For one cranky moment, I contemplated leaving the door closed and spending one night without sputtering snorts and grunts punctuating my repose, but then I heard her press her nose against the wood and start sniffing loudly, and I couldn't deny her entry. I rolled out of bed and half-crawled to the door to open it. Maddie came barreling in with even more enthusiasm than usual, and before going to her spot where I often lay out a blanket for her, drove her head into my chest and knocked me backwards. 

Overwhelmed by a long and discouraging day ending with this unexpected and unrestrained expression of affection, I succumbed to the happiness welling in my chest and lavished attention on my dog, petting her and wrestling with her for a while. After a few minutes, she quieted down and flopped onto the floor, though when I tried to get up, she shuffled towards me and put her paws on my legs to keep me down. I smiled, and stroked her head, and whispered, "I love you so much, doggie. Do you know how much I love you?" 

At this, she looked straight into my face with those big, brown eyes, then nuzzled her face deep into my lap and wagged her tail. My heart just about burst from the sweetness of that moment. 

I thank you, Father, for soft fur and hot smelly breath and thwapping tails and cold noses and unabashed affection. I thank you for creatures whose simple love reminds me of Your unfathomable love: unreserved, given freely and in spite of many shortcomings. 

Try Eucharisto

Like so many others, in reading Ann Voskamp's One Thousand Gifts, I am inspired to lead a life marked by gratitude to God my Father. To live a eucharisto kind of life. To notice the innumerable gifts he gives, and thank Him for them. I want to be enthralled with life, to fall in love with love itself, to burst with joy at the thought of the myriad blessings our Creator God bestows and revel delightedly in every unique and precious moment that I draw breath. 
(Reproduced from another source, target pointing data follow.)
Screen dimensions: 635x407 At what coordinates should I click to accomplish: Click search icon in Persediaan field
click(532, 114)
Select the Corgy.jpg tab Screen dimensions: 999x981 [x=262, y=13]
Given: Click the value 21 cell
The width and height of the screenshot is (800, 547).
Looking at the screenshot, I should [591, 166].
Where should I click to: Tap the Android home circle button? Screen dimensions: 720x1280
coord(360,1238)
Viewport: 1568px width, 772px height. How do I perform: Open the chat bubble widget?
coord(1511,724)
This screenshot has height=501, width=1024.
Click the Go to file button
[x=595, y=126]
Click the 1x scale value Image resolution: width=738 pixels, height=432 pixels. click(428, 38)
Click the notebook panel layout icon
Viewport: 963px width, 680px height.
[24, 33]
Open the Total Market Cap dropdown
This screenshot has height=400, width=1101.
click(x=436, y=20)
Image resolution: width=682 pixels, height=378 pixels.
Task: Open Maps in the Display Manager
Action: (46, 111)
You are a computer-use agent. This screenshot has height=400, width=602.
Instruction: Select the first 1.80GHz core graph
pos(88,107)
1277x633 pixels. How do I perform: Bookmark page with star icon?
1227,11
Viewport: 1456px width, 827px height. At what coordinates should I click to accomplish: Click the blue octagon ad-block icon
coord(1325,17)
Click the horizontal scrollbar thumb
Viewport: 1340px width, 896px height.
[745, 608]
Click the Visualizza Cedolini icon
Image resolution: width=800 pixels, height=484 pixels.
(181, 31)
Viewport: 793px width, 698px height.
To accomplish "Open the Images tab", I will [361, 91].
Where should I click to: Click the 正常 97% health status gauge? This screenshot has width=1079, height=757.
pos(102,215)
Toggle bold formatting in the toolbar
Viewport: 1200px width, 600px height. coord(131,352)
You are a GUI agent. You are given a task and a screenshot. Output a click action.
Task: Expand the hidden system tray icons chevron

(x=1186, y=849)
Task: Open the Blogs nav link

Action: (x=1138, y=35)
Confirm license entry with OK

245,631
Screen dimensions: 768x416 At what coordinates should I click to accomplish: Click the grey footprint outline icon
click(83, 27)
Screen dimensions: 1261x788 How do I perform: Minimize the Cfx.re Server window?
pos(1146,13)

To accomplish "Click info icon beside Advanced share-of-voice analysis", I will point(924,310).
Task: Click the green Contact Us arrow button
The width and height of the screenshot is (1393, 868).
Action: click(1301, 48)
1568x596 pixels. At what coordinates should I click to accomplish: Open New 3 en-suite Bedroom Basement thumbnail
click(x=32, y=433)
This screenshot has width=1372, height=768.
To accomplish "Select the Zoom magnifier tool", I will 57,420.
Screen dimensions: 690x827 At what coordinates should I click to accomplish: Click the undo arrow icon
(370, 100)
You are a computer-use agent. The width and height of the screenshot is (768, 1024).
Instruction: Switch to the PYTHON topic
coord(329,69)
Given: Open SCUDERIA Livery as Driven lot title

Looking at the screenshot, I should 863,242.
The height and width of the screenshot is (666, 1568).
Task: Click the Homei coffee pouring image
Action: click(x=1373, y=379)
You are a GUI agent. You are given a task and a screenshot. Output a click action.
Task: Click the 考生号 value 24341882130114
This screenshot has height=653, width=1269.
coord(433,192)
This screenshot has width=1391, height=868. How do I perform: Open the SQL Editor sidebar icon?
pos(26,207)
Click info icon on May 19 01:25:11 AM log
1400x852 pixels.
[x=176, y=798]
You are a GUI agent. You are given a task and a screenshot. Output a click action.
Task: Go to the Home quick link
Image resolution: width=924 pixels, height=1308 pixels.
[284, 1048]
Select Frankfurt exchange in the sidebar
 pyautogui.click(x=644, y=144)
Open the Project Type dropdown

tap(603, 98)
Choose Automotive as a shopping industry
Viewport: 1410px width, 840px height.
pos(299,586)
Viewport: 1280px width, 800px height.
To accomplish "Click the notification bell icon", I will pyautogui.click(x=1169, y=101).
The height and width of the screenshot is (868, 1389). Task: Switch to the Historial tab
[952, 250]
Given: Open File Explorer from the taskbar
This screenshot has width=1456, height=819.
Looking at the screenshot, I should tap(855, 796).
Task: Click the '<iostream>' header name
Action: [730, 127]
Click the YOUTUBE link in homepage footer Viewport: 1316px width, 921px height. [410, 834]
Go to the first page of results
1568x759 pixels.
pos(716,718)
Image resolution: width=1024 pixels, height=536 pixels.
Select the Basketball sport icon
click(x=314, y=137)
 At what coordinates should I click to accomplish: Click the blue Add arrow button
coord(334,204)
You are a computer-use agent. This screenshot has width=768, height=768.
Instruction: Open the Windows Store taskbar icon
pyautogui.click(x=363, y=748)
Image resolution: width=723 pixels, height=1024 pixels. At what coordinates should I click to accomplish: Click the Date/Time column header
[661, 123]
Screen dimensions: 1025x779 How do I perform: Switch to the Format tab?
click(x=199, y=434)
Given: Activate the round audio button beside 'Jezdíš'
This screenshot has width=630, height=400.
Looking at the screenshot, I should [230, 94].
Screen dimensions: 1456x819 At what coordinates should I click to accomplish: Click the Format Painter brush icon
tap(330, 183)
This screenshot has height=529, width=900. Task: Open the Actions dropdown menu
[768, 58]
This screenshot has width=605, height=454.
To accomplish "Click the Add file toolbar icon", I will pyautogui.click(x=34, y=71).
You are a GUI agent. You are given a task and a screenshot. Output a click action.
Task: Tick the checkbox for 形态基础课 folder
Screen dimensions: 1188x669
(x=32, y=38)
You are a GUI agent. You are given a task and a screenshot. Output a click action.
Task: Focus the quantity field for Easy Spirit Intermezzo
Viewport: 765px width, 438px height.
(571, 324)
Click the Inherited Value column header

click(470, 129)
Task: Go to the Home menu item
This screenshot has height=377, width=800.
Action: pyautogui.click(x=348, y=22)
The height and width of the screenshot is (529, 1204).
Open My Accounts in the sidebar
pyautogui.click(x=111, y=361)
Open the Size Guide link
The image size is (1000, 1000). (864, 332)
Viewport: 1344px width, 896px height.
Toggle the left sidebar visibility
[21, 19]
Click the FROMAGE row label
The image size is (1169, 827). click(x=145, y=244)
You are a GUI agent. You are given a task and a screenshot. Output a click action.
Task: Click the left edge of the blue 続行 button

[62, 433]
And so, this blog. This "experiment in gratitude." This blog is not a promise or a vow or a resolution to be a better person, but merely an attempt at a healthier lifestyle. This my effort, and invitation to any who feel they could use more gratitude in their lives, to "try eucharisto." Try thanksgiving. 

I will not be compiling a list of 1000 things I'm grateful for, as Ms Voskamp did, though I love the idea. Rather, my intention is to notice at least one gift, one beautiful or heartwarming or exciting or creative or inspiring moment, every single day, and thank God for it. To notice the details, the things about the gift that make it so special, and exult in its giving. 

And finally, I invite any who wish to join me in this experiment to do so. Pray for me as I try to live a life of thanksgiving to the Giver, and tell me to pray for you. Write to me, or leave me comments, to tell me of a gift that you were given today, and we will see what comes of this. We will see what happens when one tries eucharisto.